## Passage

— start —

And so far still no news. Damn. I actually didn't think this was possible.

Still nothing? Wow, that does seem impossible to me.

So far this is all eerily similar to Air France flight 447, where it also took a day or two for anyone to find evidence of the crash. Here's hoping that this has a happier outcome, though at this point it seems pretty unlikely :/

The Guardian has a good live blog providing updates. Oil slicks consistent with a plane crash may have been found in the water.

What is so mystifying is how catastrophic the communications failure was. All electronics failed seemingly instantaneously? And unlike Air France 447, they were flying in good weather. I flew that route once and my wife did countless times.

Chairman_Mao wrote:

What is so mystifying is how catastrophic the communications failure was. All electronics failed seemingly instantaneously?

I can easily guess at a number of failure modes that could cause a sudden loss like that. True, there's going to be multiple redundant systems that should preclude common-mode failures that take them all out, but even the best engineered system has vulnerabilities, and even a fully independant redundant system is susceptible to the long-shot of co-incidental failures striking simultaneously.

Terrorism aside, my first guess would be catastrophic structural failure, or an uncontained loss of a fan blade i.e. the engine sheds a fan blade, which exits the nacelle and strikes either the fuselage or the wing, which can rupture fuel tanks (with the obvious explosion risk) or sever electrical or hydraulic lines.

— end —

## Source data
— start —

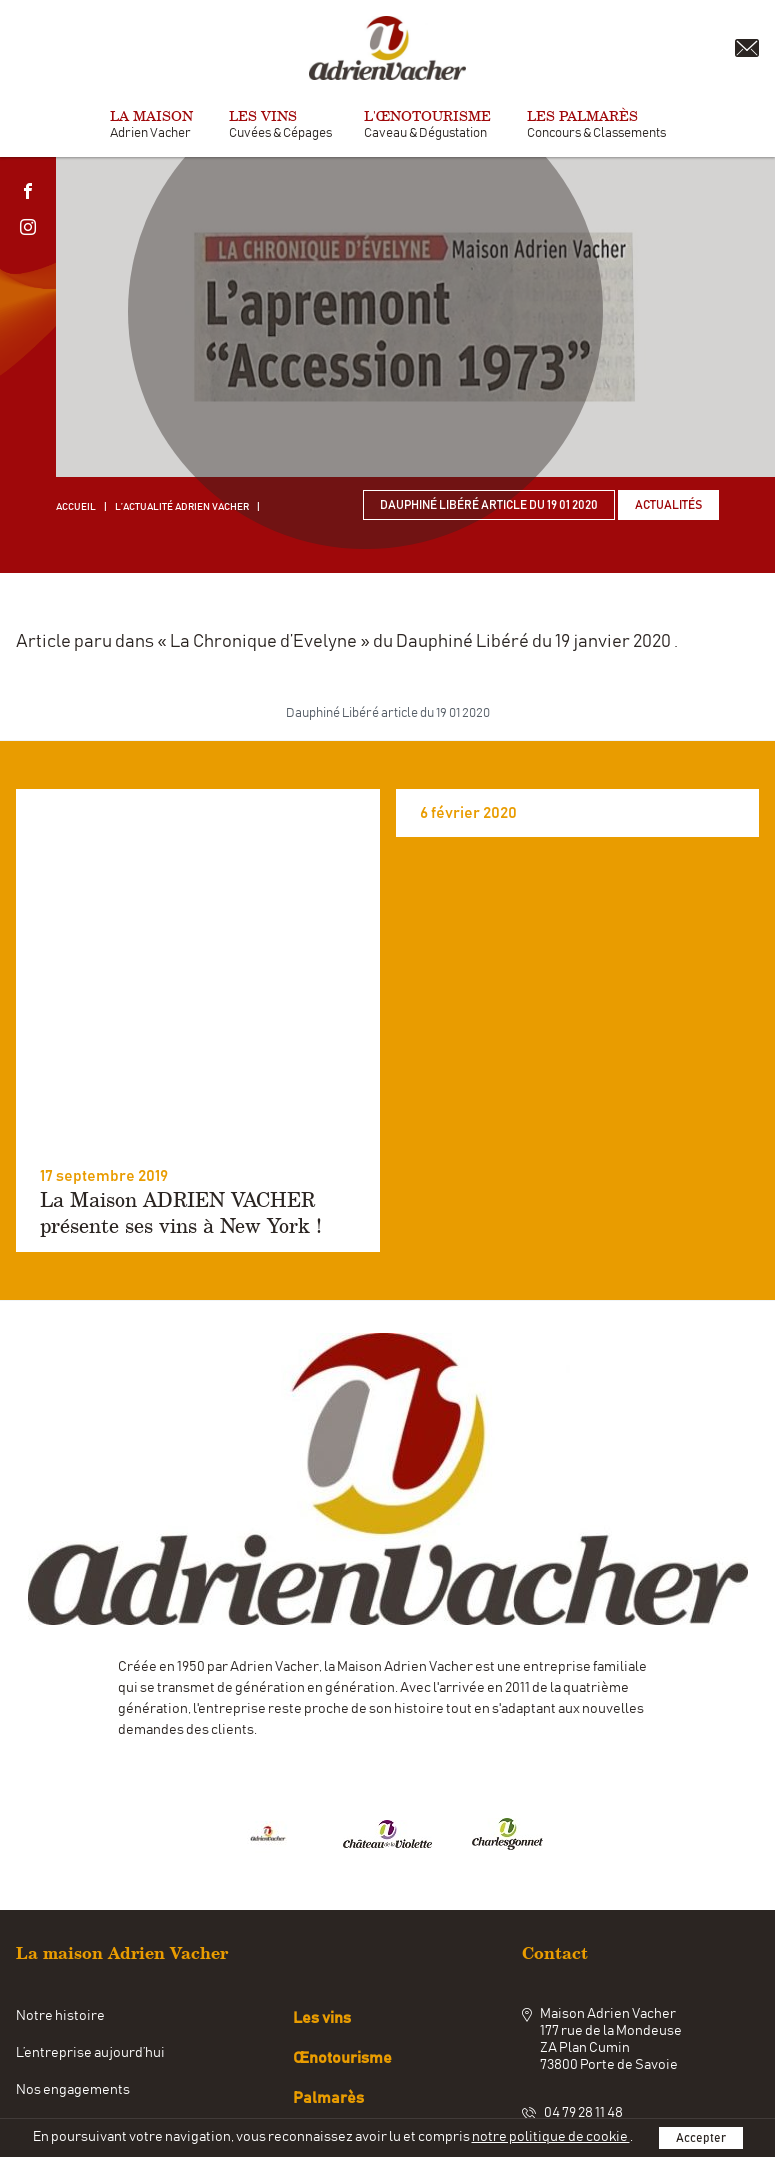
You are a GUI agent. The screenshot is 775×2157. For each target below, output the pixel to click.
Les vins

— end —

## Job 1
Reproduce the thread on the missing flight from "I can easily" to "or hydraulic lines.".
## Job 2
Translate this sentence from the thread on the missing flight into Spanish: "The Guardian has a good live blog providing updates."
## Job 3
Answer these questions using the thread on the missing flight:
(a) Which earlier flight is the situation compared to?
(b) What may have been found in the water?
(c) What kind of weather was the plane flying in?

## Solution 1
I can easily guess at a number of failure modes that could cause a sudden loss like that. True, there's going to be multiple redundant systems that should preclude common-mode failures that take them all out, but even the best engineered system has vulnerabilities, and even a fully independant redundant system is susceptible to the long-shot of co-incidental failures striking simultaneously.

Terrorism aside, my first guess would be catastrophic structural failure, or an uncontained loss of a fan blade i.e. the engine sheds a fan blade, which exits the nacelle and strikes either the fuselage or the wing, which can rupture fuel tanks (with the obvious explosion risk) or sever electrical or hydraulic lines.

## Solution 2
The Guardian tiene un buen blog en directo que ofrece actualizaciones.

## Solution 3
(a) Air France flight 447.
(b) Oil slicks consistent with a plane crash.
(c) Good weather.